Recorded radar data showed that the flight crossed the coast of Hawaii at 0122, descending through 7,400 feet tracking southeast bound toward the northern slopes of Mauna Kea and Hilo beyond. The last recorded position of the aircraft was about 26 miles northwest of the accident site at a mode C reported altitude of 6,400 feet. At 0130, the controller informed the pilot that radar contact was lost and also said that at the airplane's altitude, radar coverage would not be available inbound to Hilo.

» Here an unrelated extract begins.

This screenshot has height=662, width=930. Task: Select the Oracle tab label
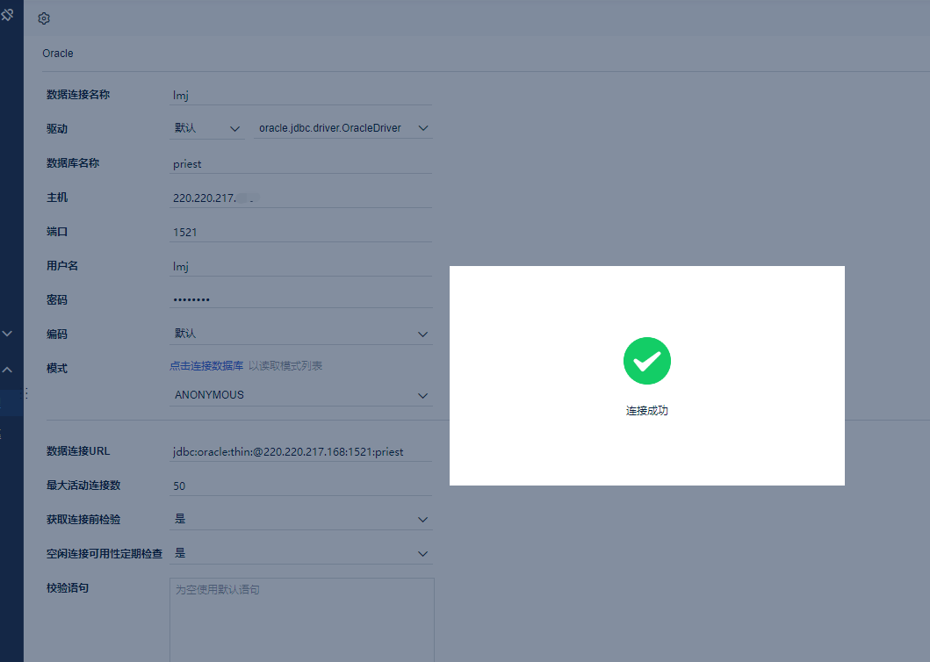[x=58, y=54]
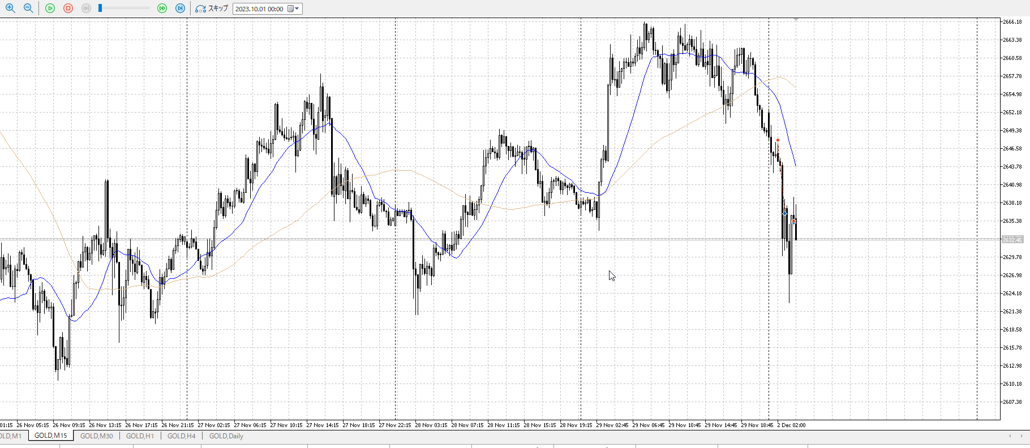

The controller terminated radar services. A witness who lived in the immediate area of the accident site reported that around 0130 he heard a low-flying airplane coming from the north. He walked outside his residence and observed an airplane fly over about 500 feet above ground level (agl) traveling in the direction of the accident site about 3 miles east. The witness said that light rain was falling and he could see a half moon, which he thought provided fair illumination. The area forecast in effect at the time of the flight's departure called for broken to overcast layers from 1,000 to 2,000 feet, with merging layers to 30,000 feet and isolated cumulonimbus clouds with tops to 40,000 feet. It also indicated that the visibility could temporarily go below 3 statute miles.

The debris path extended about 500 feet along a magnetic bearing of 100 degrees with debris scattered both on the ground and in tree branches. Investigators found no anomalies with the airplane or engines that would have precluded normal operation. Pilots for the operator typically departed under VFR, even in night conditions or with expectations of encountering adverse weather, to preclude ground holding delays. The pilots would then pickup their instrument flight rules (IFR) clearance en route. The forecast and actual weather conditions at Hilo were below the minimums specified in the company Operations Manual for VFR operations.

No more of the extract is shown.